Dev Guide

Yetibot internals and dev workflows

Tip

This guide is all about developing Yetibot. It includes docs about dev workflow and Yetibot internals.

  • If you're more interested in using Yetibot, check out the User Guide.
  • If you're interested in running and operating your own instance of Yetibot, check out the Operations Guide.

Getting help

Although we hope the docs are useful and comprehensive, don't hesitate to ask for help in Slack! It could potentially save you a lot of time.

🚧🏗👷

These docs are work in progress.

Dev workflow

Prerequisites

Leiningen

Leiningen is the Clojure build tool that Yetibot uses. See the Leiningen Installation docs to install it.

Postgres

Yetibot needs a Postgres database. It defaults to yetibot as the database name (this is configurable). Ensure you have Postgres installed, then create the database:

createdb yetibot

The default connection string of postgresql://localhost:5432/yetibot should "just work".

Configuration

Make sure you've configured at least one chat adapter. This could be IRC or Slack. See Up and running / minimal config docs for a simple IRC example.

For the full set of configuration options see the Ops Guide / Configuration section.

REPL

Start up a development REPL with:

lein repl

Then run:

(start)

To load a core set of commands and connect to any configured adapters.

At this point a typical dev workflow would be to iteratively write and reload code from your editor as is common in the Clojure community. See Essentials for docs on setting up various editors for Clojure development.

You can also optionally load all commands from the REPL using:

(load-all)

To fully reload and restart the adapters and database connections, use:

(reset)

And to stop, use:

(stop)

See source for yetibot.core.repl for more info.

Linting

Run this from the repo root to lint:

codeclimate analyze

Building your first command

Heads up

If you're new to Yetibot usage, it might be useful to check out the Contributing to Yetibot screencast where we break down a non-trivial nested alias and explain how command composition works. This screencast also includes livecoding a new feature (adding forecast support to weather).

Building a Yetibot command is easy. The primary interface is cmd-hook, which registers a command with its prefix and set of sub-commands.

Here's an example command that adds 2 numbers:

(ns mycompany.plugins.commands.add
  (:require [yetibot.core.hooks :refer [cmd-hook]]))

(defn add-cmd
  "add <number1> <number2> # Add two numbers"
  [{[_ n1 n2] :match}] (+ (read-string n1) (read-string n2)))

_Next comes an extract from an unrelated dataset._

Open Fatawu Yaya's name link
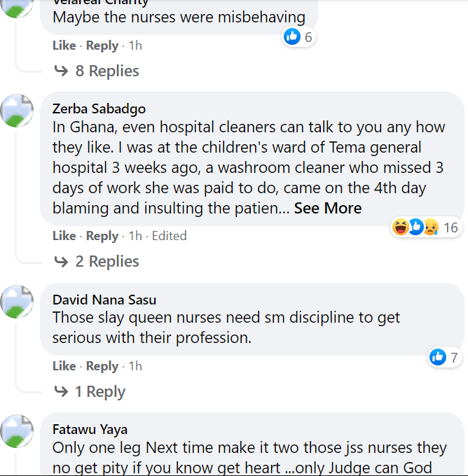 (x=90, y=429)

(cmd-hook #"add" ;; command prefix
  ;; Pattern to match the subcommand on the left and the function to handle it
  ;; on the right. Notice that we specified a docstring on `add-cmd` - Yetibot
  ;; will use this to populate the help docs for the `add` command.
  #"(\d+)\s+(\d+)" add-cmd)

An example invocation would look like:

!add 2 3
5

And if we ask for help:

!help add
add <number1> <number2> # Add two numbers

In addition to loading its own internal commands, Yetibot will load all command namespaces matching:

#"^.*plugins\.commands.*"

So in our example above, the mycompany.plugins.commands.add namespace would be matched by this pattern and loaded.

For many more examples of various commands, take a look at Yetibot's built in commands.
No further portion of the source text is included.